Plantible Foods’ journey began in a small greenhouse in the eastern part of the Netherlands, where Martens and his co-founder, Maurits van de Ven, built their own rectangular lemna pond, before taking over a larger algae farm in San Diego. After turning RuBisCO into a flavourless protein powder, they found it behaved in much the same manner as egg white, whey, or casein—which allowed them to create cheese-, dairy-, and meat-like textures in snacks, smoothies, baked goods and dinner foods.
Meat was a constant presence on Martens’ plate growing up in the Netherlands, so he knows that Plantible’s success rests on a product “where the taste is good and it’s convenient to eat.” But don’t sleep on lemna’s sustainability—it might just be the most protein-efficient crop in the world. Growing on the surface of water and doubling in mass every 48 hours, lemna allows Plantible to significantly reduce their water footprint while maintaining a consistent indoor harvest throughout the year. Ultimately, lemna is 100 times more protein-efficient as soy, 400 times more protein-efficient as peas, and a whopping 50,000 times more protein-efficient as beef. “Lemna paves the way for an accelerated transition towards a healthier planet,” Martens says.
Shiok Meats
Over in Singapore, the team at Shiok Meats is also driven by sustainability, launching their venture in order to feed a growing global population without putting additional pressure on the world’s oceans. “Asia is the largest consumer, importer, and exporter of seafood in the world, but when we started in 2018, nobody was thinking about cell-based seafood or any alternative to seafood on our home turf,” says Shiok CEO Sandhya Sriram. She rattles off a laundry list of seafood’s environmental costs: crustacean agriculture alone emits more carbon dioxide than the cultivation of poultry or pork; in the past 40 years, shrimp farms have taken over more than 1.5 million hectares of mangroves, one of the largest carbon sinks in the world; and on average, every pound of wild shrimp caught results in 18 to 20 pounds of bycatch.

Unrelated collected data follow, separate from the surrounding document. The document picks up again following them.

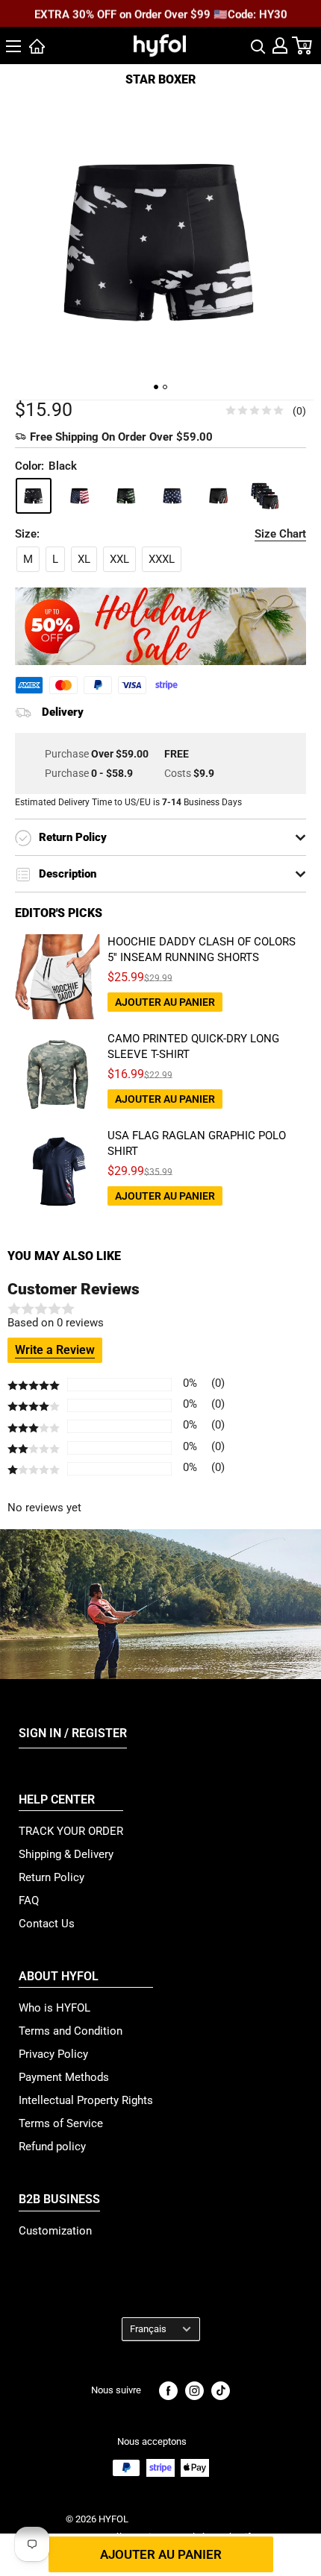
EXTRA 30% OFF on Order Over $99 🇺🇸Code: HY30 (160, 14)
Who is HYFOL (54, 2008)
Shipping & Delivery (66, 1854)
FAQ (29, 1900)
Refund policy (52, 2146)
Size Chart (280, 534)
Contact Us (47, 1923)
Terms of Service (61, 2123)
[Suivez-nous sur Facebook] (168, 2390)
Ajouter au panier (161, 2554)
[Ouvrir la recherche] (258, 45)
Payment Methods (64, 2077)
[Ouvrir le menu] (13, 46)
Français (148, 2328)
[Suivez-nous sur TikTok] (220, 2390)
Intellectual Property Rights (86, 2100)
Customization (55, 2231)
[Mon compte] (279, 45)
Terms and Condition (70, 2031)
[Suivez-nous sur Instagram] (194, 2390)
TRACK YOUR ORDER (71, 1831)
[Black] (34, 496)
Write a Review (55, 1350)
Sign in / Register (73, 1733)
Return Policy (51, 1877)
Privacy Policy (53, 2054)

Because the academic research for cell-based crustaceans is far scarcer than for their animal counterparts, Shiok Meats does all their research in-house, leading them to create the world’s first cell-based lobster, crab, and shrimp. “Shrimp has only one type of tissue—it’s all muscle—so the structure is less complex than a piece of steak,” Sriram explains. Shiok (named after Malay slang for “delicious”) makes minced shrimp, shrimp paste, and shrimp powder, but the team is looking into 3D structures as a next step—they could even 3D-print the shrimp tail.
“We have some major milestones to conquer in the next year,” says Sriram. But she knows exactly where Shiok Meats is headed: “Eventually, our mission is to be on the plate of everyone looking for animal-friendly, health-friendly, and environment-friendly sources of protein in their diet.”